Principal Components Analysis

  • 1.  Principal Components Analysis

    Posted 10-30-2015 09:34

    Everyone,

     

    I'm about to make my first foray into principal component analysis since graduate school.  I'm working on a multivariate regression problem that has multiple independent variables and multiple dependent variables.    I'm wondering if it would be possible to perform multivariate regression by using BOTH the principal components representing dimensions in the set of independent variables as independent variables and the principal components representing dimensions  in the set of dependent variables as dependent variables in the same regression model.  However, I'm unsure if this application is statistically valid. 

     

    The common examples found in texts and in the peer-reviewed literature when PCA is applied prior to multivariate regression are

     

    (1)    multiple independent variables to find the principal components in the independent variables and then one or more components are used as independent variables in a regression against a single dependent variable or

    (2)    to multiple dependent variables to find the principal components in the dependent variables and then a single component is used as a dependent variables in a regression against a more or more independent variables.

     

    However, I would like to know if it is possible to perform one multivariate regression analysis on two sets of principal components, one set of components representing the dimensions in the independent variables and the other set of components representing the dimensions in the dependent variables.   In my rather limited literature search, I haven't found an example of this application in the peer-reviewed literature, which could indicate that it is not statistically valid.  Further, other sources of information don't explicitly address this application. 

     

    Thanks in advance for your insight.

     

    Linda

     

    Linda A. Landon, PhD, ELS

    President

    Research Communiqué

    Jefferson City, MO

    Email:  LandonPhD@ResearchCommunique.com

    Phone: 573-797-4517

    Central Standard Time ( CST ) = GMT-6 (November – February)

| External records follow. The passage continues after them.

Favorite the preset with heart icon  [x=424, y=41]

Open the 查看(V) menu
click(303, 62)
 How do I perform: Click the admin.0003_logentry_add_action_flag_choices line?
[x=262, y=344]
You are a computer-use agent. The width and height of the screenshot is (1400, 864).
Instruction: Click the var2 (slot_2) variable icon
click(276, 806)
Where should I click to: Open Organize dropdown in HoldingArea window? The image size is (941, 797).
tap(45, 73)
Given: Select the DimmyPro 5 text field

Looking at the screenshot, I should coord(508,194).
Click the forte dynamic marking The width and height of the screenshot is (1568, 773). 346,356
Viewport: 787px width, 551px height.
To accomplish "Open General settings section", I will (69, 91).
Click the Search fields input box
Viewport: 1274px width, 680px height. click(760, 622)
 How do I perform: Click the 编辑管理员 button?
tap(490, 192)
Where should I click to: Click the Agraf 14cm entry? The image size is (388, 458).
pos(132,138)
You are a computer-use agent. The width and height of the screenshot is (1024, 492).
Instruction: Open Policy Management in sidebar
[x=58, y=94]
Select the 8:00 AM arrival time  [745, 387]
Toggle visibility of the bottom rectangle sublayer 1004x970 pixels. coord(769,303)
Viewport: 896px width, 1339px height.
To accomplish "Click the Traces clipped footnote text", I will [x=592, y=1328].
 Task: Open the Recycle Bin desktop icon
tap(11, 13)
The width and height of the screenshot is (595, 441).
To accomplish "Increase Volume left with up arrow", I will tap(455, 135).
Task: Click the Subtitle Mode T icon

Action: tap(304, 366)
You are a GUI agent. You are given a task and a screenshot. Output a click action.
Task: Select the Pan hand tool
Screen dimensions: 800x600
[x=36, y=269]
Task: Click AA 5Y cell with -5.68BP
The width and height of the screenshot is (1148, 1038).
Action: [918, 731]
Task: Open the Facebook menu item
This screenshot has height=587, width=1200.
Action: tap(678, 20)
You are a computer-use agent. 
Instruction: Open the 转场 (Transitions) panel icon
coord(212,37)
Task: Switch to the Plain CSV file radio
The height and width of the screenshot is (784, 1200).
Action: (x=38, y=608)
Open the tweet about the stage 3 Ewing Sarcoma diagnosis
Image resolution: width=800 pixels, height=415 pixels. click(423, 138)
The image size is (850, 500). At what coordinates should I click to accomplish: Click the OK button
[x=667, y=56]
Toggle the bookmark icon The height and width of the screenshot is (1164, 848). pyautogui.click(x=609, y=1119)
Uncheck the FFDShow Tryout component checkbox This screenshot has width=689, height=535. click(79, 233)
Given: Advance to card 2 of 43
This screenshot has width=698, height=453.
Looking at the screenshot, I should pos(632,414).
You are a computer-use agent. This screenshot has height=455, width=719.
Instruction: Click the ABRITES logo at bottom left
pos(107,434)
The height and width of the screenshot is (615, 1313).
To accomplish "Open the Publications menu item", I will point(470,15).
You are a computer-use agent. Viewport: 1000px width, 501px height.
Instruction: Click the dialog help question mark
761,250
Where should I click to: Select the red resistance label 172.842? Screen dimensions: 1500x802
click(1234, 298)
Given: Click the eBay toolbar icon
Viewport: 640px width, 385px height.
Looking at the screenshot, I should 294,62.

    Central Daylight Time ( CDT )  = GMT-5 (March –October)

     



  • 2.  RE: Principal Components Analysis

    Posted 11-02-2015 09:38

    I think canonical correlation is the method you want.

    ------------------------------
    Kenneth Burnham
    Colorado State University



  • 3.  RE: Principal Components Analysis

    Posted 11-03-2015 09:15

    I agree with Ken Burnham, canonical correlation analysis will allow you to answer your research questions. Canonical correlation is very flexible yet underutilized.

    Larry Price

    Texas State University

    ------------------------------
    Larry Price
    Director/Professor - Interdisciplinary Initiative for Research
    Texas State University



  • 4.  RE: Principal Components Analysis

    Posted 11-04-2015 09:09

    Thanks.  My reading based on your suggestion indicates that this is the technique that I should use.

    ------------------------------
    Linda Landon
    President
    Research Communiqué



  • 5.  RE: Principal Components Analysis

    Posted 11-04-2015 09:09

    After educating myself a little about canonical correlation analysis, I agree with you.  Thanks.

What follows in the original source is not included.